WHAT NEEDS TO BE DONE =>
Set every record down again, exactly and completely.

** EXERCISE MATERIAL follows **

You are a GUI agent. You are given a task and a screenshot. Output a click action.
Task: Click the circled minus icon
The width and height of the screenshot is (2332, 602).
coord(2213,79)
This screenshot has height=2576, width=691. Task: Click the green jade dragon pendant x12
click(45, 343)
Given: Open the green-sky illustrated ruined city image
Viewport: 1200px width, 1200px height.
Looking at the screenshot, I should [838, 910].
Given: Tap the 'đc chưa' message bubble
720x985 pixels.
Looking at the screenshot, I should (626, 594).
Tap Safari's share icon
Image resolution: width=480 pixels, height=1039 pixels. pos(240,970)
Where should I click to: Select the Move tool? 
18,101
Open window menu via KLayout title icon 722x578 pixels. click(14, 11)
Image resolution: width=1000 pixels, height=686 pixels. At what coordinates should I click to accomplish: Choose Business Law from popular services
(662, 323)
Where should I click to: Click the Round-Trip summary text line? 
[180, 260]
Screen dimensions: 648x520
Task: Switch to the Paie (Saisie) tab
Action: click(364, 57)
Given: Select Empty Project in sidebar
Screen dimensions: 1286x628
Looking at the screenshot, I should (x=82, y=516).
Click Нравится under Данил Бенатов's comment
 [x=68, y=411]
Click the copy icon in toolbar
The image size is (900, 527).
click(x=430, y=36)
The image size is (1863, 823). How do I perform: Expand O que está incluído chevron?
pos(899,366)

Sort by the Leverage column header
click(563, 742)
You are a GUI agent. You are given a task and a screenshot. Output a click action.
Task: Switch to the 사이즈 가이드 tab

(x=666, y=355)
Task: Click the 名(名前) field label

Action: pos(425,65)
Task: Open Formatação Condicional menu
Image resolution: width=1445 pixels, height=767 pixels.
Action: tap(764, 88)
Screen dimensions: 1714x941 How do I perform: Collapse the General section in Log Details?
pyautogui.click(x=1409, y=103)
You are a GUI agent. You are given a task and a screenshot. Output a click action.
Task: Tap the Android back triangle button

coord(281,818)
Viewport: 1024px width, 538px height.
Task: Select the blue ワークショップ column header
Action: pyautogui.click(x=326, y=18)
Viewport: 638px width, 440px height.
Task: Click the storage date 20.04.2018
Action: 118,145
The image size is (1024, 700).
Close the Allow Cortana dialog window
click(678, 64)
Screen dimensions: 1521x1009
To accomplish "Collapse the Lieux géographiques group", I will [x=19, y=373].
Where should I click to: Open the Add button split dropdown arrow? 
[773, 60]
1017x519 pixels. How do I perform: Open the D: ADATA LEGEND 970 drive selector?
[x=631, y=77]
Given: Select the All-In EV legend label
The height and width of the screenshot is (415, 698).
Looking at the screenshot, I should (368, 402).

** End of EXERCISE MATERIAL **

TASK ANSWER =>
You are a GUI agent. You are given a task and a screenshot. Output a click action.
Task: Click the circled minus icon
The width and height of the screenshot is (2332, 602).
coord(2213,79)
This screenshot has height=2576, width=691. Task: Click the green jade dragon pendant x12
click(45, 343)
Given: Open the green-sky illustrated ruined city image
Viewport: 1200px width, 1200px height.
Looking at the screenshot, I should [838, 910].
Given: Tap the 'đc chưa' message bubble
720x985 pixels.
Looking at the screenshot, I should (626, 594).
Tap Safari's share icon
Image resolution: width=480 pixels, height=1039 pixels. pos(240,970)
Where should I click to: Select the Move tool? 
18,101
Open window menu via KLayout title icon 722x578 pixels. click(14, 11)
Image resolution: width=1000 pixels, height=686 pixels. At what coordinates should I click to accomplish: Choose Business Law from popular services
(662, 323)
Where should I click to: Click the Round-Trip summary text line? 
[180, 260]
Screen dimensions: 648x520
Task: Switch to the Paie (Saisie) tab
Action: click(364, 57)
Given: Select Empty Project in sidebar
Screen dimensions: 1286x628
Looking at the screenshot, I should (x=82, y=516).
Click Нравится under Данил Бенатов's comment
 [x=68, y=411]
Click the copy icon in toolbar
The image size is (900, 527).
click(x=430, y=36)
The image size is (1863, 823). How do I perform: Expand O que está incluído chevron?
pos(899,366)

Sort by the Leverage column header
click(563, 742)
You are a GUI agent. You are given a task and a screenshot. Output a click action.
Task: Switch to the 사이즈 가이드 tab

(x=666, y=355)
Task: Click the 名(名前) field label

Action: pos(425,65)
Task: Open Formatação Condicional menu
Image resolution: width=1445 pixels, height=767 pixels.
Action: tap(764, 88)
Screen dimensions: 1714x941 How do I perform: Collapse the General section in Log Details?
pyautogui.click(x=1409, y=103)
You are a GUI agent. You are given a task and a screenshot. Output a click action.
Task: Tap the Android back triangle button

coord(281,818)
Viewport: 1024px width, 538px height.
Task: Select the blue ワークショップ column header
Action: pyautogui.click(x=326, y=18)
Viewport: 638px width, 440px height.
Task: Click the storage date 20.04.2018
Action: 118,145
The image size is (1024, 700).
Close the Allow Cortana dialog window
click(678, 64)
Screen dimensions: 1521x1009
To accomplish "Collapse the Lieux géographiques group", I will [x=19, y=373].
Where should I click to: Open the Add button split dropdown arrow? 
[773, 60]
1017x519 pixels. How do I perform: Open the D: ADATA LEGEND 970 drive selector?
[x=631, y=77]
Given: Select the All-In EV legend label
The height and width of the screenshot is (415, 698).
Looking at the screenshot, I should (368, 402).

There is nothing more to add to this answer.